By law, state and local authorities are supposed to treat victims the same whether they are in the country legally or not. Suffolk and Middlesex counties, say advocates, have been particularly aggressive in prosecuting cases of immigrant abuse. “No one, regardless of their country of origin, deserves to be a victim of a crime, especially of a sexual assault,” says Gerry Leone, district attorney of Middlesex County. Vivek has never had a client deported for reporting abuse, but she also knows that not all law enforcement officials are as sympathetic as Leone, and worries that the current wave of anti–illegal immigration legislation in the country will make it that much more difficult to convince victims to come forward.

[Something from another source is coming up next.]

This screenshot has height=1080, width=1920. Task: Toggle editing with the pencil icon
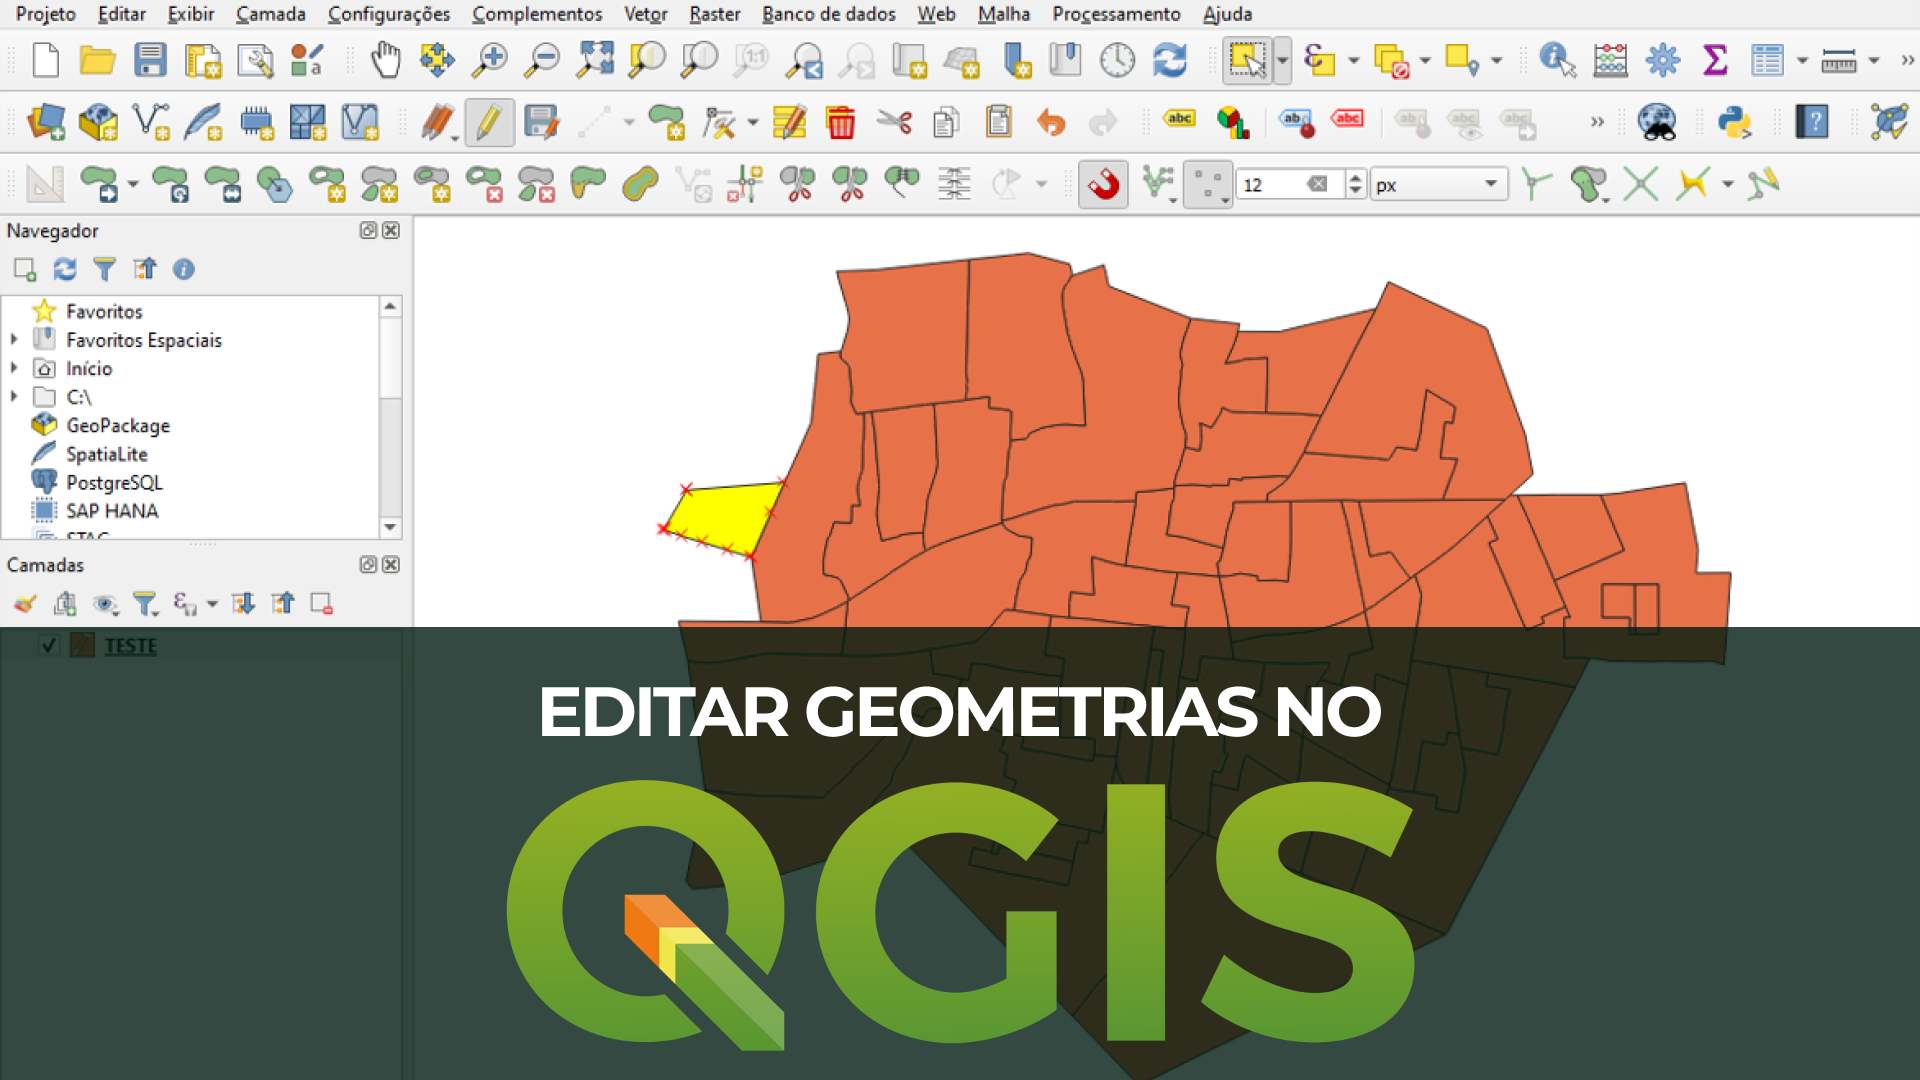[x=488, y=122]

But getting a victim to come forward is only part of the problem. Sometimes corroborating witnesses themselves are undocumented immigrants and don’t want to call attention to their own legal status. That was the case with Nelci de Lara, a Brazilian woman allegedly sexually assaulted by the owner of Samba Cleaning Service, which cleans homes and office buildings throughout the metro Boston area. In early 2004, de Lara claims, the owner, Gilberto da Silva, assaulted her while she was cleaning a house in Newton. After, she says, he continued to expose himself to her while on the job. “It was devastating,” says de Lara’s attorney, Dennis Bottone. “Around the time she was terminated, she was literally afraid to walk out the front door and walk around the block.” Da Silva denied any assault, and none of the other employees were willing to testify. “They said, ‘I don’t want to; I am going to lose my job. I am also going to be reported to immigration,’” says Bottone. The Middlesex DA’s office eventually dropped the charges.
Bottone had better luck with the Massachusetts Commission Against Discrimination. After an investigation, the MCAD ordered da Silva to pay $164,700 in punitive damages and lost wages, plus interest. “When you look at the judge’s finding, it is most assuredly our side of the story,” says Bottone. (The case is currently under appeal.)